Work instructions:
Report the count of lines below that include "blue", without any other text.

Stored records:
+++++
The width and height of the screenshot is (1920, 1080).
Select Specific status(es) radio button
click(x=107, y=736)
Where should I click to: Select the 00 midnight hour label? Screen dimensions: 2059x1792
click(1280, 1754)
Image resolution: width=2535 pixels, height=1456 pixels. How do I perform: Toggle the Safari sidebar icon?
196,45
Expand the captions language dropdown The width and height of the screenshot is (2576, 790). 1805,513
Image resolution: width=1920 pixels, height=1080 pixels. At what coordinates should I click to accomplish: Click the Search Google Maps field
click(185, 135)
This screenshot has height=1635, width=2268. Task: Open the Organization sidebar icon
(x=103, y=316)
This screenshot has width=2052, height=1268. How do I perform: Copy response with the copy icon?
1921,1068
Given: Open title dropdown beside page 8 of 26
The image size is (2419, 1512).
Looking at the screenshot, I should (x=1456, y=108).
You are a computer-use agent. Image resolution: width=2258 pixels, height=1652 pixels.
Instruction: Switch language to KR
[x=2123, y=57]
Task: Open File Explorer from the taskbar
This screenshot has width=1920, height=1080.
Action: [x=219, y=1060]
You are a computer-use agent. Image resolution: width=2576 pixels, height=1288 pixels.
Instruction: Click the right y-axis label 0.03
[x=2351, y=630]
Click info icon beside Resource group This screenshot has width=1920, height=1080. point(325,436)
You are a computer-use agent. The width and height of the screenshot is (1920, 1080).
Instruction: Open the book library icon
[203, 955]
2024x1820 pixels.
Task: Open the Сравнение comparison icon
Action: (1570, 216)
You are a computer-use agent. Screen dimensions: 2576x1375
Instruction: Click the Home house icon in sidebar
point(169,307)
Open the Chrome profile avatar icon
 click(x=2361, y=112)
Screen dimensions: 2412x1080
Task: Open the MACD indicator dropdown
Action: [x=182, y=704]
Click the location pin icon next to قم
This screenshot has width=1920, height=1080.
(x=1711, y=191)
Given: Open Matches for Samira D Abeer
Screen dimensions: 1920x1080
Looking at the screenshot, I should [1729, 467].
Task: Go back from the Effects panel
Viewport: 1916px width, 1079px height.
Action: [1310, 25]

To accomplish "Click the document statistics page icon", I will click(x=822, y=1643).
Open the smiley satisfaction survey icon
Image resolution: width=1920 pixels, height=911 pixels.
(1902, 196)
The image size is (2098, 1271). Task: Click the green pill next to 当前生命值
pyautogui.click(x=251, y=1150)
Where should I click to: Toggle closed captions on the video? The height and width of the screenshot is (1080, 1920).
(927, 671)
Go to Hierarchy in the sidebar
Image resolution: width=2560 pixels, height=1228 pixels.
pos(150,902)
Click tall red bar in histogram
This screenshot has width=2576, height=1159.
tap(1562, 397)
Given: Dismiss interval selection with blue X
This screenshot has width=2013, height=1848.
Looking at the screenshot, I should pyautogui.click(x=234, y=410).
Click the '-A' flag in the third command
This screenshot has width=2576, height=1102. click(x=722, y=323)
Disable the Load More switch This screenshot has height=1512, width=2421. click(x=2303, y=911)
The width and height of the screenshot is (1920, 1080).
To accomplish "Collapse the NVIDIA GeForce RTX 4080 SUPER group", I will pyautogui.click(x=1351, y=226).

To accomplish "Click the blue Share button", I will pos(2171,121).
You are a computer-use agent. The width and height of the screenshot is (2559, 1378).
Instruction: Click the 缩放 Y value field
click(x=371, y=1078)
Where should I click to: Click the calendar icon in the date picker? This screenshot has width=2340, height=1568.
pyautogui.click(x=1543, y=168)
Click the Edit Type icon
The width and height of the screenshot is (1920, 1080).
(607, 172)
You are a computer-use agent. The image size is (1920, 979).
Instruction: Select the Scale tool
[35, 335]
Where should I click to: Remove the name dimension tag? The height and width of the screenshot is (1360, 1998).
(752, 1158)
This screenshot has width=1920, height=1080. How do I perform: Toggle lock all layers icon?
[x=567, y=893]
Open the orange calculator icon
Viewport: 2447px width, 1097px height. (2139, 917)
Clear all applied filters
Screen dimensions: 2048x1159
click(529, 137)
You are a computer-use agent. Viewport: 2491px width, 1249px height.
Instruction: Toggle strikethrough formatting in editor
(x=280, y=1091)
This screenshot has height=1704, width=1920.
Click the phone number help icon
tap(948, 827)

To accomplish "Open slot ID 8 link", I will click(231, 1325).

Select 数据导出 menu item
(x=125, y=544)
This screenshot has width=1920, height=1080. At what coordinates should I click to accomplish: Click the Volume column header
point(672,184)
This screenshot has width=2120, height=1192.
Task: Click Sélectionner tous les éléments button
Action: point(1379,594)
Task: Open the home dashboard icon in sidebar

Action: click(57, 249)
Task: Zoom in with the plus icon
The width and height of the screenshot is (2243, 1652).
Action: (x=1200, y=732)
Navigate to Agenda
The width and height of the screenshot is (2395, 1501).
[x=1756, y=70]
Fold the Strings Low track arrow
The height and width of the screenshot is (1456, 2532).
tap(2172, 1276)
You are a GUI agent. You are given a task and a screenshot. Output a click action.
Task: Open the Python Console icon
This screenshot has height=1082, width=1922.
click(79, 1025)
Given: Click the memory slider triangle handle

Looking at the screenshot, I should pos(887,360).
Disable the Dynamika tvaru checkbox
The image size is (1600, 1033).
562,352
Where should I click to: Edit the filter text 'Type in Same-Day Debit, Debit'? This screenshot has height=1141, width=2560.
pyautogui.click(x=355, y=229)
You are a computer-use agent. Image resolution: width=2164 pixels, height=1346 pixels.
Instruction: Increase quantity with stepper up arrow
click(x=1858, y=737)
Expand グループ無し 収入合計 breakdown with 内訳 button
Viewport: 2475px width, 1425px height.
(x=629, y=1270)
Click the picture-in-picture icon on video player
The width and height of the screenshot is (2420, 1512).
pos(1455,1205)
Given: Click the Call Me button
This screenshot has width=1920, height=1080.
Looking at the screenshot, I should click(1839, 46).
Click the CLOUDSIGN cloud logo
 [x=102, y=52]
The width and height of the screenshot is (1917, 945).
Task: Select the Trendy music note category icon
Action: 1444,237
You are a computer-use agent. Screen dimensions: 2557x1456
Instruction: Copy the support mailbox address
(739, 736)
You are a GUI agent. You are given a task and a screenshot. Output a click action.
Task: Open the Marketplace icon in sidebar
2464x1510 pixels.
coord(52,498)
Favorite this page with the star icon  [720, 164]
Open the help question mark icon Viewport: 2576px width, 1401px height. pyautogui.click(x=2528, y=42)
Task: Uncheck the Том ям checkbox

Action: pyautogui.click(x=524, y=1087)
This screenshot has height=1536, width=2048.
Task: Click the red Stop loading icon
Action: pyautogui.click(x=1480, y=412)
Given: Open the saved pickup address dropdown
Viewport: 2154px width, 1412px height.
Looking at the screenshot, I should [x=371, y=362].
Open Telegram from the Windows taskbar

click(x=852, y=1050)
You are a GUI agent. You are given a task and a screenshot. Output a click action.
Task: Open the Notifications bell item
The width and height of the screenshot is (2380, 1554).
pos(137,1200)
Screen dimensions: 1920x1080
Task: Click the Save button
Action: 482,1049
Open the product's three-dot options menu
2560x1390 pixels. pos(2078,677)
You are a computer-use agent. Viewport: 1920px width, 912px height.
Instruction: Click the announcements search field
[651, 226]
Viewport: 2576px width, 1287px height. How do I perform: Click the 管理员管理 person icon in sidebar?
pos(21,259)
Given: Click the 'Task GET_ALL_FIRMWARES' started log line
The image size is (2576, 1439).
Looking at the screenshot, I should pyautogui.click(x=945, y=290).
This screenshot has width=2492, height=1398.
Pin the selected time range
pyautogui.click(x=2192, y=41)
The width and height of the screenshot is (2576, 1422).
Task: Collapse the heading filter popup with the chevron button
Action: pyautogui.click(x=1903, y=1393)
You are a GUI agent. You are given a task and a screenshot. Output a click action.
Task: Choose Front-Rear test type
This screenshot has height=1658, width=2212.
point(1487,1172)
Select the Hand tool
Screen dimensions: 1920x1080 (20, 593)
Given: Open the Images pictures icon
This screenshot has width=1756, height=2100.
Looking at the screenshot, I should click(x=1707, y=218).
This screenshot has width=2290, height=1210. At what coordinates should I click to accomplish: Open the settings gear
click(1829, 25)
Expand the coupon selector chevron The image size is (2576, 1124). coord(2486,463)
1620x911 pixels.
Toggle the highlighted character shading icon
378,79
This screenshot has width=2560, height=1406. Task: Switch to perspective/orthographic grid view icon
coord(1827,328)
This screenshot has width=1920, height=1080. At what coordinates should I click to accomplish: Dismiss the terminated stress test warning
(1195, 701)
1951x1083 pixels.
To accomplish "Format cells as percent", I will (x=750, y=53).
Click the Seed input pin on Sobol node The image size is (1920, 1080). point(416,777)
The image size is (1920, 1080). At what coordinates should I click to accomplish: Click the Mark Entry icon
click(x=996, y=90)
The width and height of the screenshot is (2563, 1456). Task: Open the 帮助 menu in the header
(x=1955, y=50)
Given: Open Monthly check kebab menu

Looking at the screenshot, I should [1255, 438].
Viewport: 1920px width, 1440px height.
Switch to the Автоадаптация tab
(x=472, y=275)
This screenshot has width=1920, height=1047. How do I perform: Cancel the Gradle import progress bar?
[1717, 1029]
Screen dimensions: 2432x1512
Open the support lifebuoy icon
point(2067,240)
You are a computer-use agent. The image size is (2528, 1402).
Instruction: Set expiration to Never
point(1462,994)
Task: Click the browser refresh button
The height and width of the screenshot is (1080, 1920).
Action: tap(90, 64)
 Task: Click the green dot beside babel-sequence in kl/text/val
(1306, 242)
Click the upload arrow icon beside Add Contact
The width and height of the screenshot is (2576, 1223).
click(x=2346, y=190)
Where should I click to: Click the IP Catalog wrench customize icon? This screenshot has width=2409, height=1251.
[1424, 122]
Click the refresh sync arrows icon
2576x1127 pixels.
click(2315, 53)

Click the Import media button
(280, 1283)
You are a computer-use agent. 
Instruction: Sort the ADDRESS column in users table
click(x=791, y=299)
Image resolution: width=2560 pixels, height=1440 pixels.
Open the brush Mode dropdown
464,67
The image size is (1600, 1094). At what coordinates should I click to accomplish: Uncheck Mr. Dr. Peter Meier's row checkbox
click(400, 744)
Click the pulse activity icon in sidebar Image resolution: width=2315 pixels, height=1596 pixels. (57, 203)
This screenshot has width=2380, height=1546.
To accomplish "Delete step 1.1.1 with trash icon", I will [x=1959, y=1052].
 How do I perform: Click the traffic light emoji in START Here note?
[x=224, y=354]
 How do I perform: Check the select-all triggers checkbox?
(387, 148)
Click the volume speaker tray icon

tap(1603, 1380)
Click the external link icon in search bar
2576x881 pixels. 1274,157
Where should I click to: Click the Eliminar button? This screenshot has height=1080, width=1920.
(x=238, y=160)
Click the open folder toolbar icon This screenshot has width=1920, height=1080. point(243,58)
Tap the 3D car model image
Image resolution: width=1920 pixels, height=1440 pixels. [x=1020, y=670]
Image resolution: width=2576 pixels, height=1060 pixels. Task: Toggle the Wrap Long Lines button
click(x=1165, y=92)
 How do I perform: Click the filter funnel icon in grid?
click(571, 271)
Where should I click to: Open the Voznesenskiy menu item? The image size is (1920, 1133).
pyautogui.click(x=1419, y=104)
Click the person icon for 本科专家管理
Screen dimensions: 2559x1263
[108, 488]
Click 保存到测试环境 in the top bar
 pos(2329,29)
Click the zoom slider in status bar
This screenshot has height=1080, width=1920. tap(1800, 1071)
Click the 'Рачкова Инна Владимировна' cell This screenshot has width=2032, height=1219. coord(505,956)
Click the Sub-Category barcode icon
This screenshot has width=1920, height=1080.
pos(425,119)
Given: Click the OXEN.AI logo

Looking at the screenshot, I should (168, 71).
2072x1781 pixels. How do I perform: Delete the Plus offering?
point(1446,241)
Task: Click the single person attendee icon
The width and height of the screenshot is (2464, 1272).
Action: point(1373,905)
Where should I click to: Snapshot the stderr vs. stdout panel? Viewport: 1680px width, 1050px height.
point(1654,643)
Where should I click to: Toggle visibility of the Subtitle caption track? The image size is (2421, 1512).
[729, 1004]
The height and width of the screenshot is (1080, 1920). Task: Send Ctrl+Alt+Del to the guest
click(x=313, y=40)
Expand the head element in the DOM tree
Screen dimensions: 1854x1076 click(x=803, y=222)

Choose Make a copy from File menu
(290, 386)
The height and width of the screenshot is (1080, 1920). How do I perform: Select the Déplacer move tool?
+++++
Response:
2